Großer (Postrock-)Bahnhof

Die ideale Vorstellung wäre ja, im Kinosaal mit dieser grandiosen Musikdokumentation vorn auf der Leinwand würden sich Anhänger aus beiden „Lagern“ treffen, sich danach bei einem Kaltgetränk austauschen und für den Besuch im nächstgelegenen Live-Club verabreden. Die Welt wäre in Ordnung. So, wie sie es in den 90ern für viele zeitgenössische Künstler in Chicago war. Musiker wollten Rock und Jazz eine nächste Pforte öffnen, nicht in Kategorien und Vorurteilen denken, waren überzeugt davon, alles sei möglich, wenn nur die Haltung stimmt. „Und wenn es eine gute Idee ist“, reflektiert Ken Vandermark im Film, „dann klauen wir sie eben.“

PARALLAX SOUNDS kann als Titel treffender nicht sein, um das zu beschreiben, was in Chicago abgegangen ist und abgeht: eigene Positionen verändern, um den „Gegenstand“ an eine neue Stelle zu rücken. Anders als Metropolen wie New York, Los Angeles oder Seattle entwickelte sich Chicago als einstige Brutstätte des fiebrigen Rhythm ’n’ Blues 40 Jahre später zur Proto-City des offenen Visiers.
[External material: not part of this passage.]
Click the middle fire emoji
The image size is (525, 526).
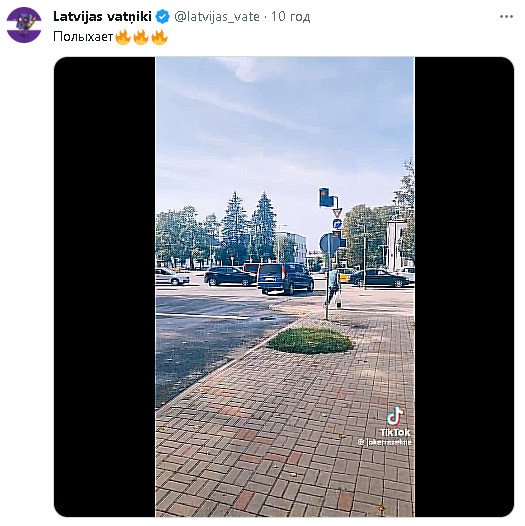[141, 37]
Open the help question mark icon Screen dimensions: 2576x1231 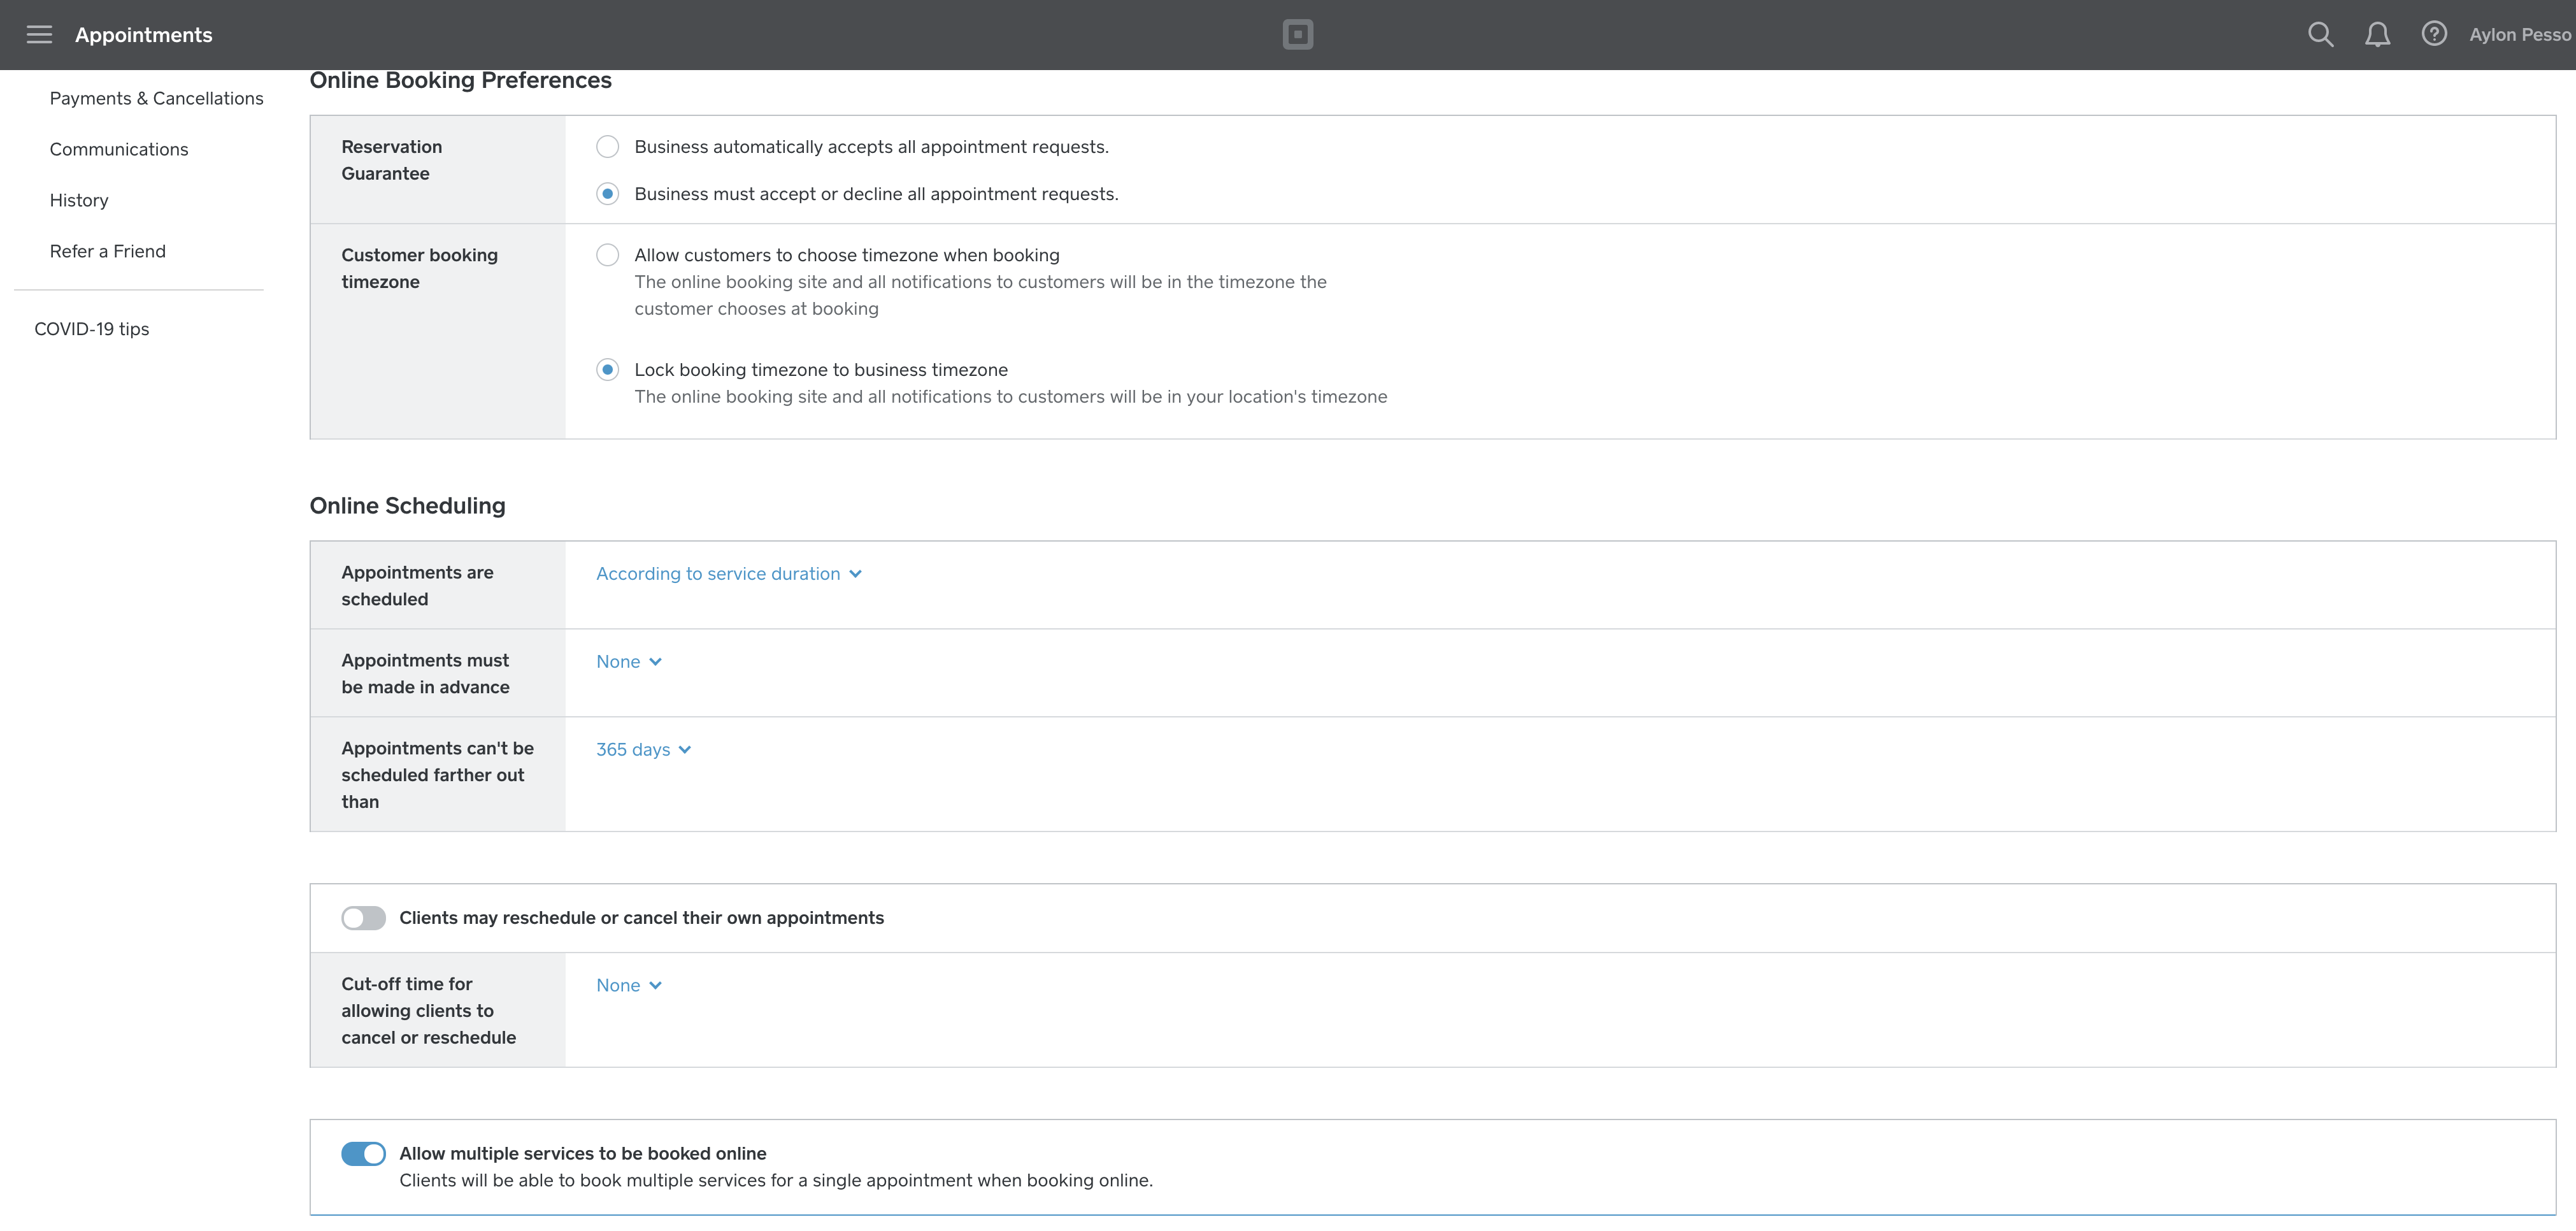click(2434, 35)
David Grubbs, einer der Wichtigen des Aufbruchs, fand den Begriff Postrock schlüssig, als Musiker aber hätte er ihn nie verwendet. Steve Albini, kultig verehrter Produzent, wußte zeitig, daß es etwas Neues geben würde für die, denen „Van Halen schon mit 12 zum Halse raushing.“ Es galt, den Status quo herauszufordern, sich nicht abzufinden mit dem kommerziellen Würgegriff. Just von Chicago aus kam eine Böe der Stärke 8 auf der nach oben offenen Geschmacksskala, brachte ausreichend Keime auch nach Europa, wo sich Postrock als Marke im Rezipieren wie Praktizieren etablierte. Tortoise, Eleventh Dream Day, Gastr del Sol, The Jesus Lizards – die Liste mit Infektionsherden ist lang.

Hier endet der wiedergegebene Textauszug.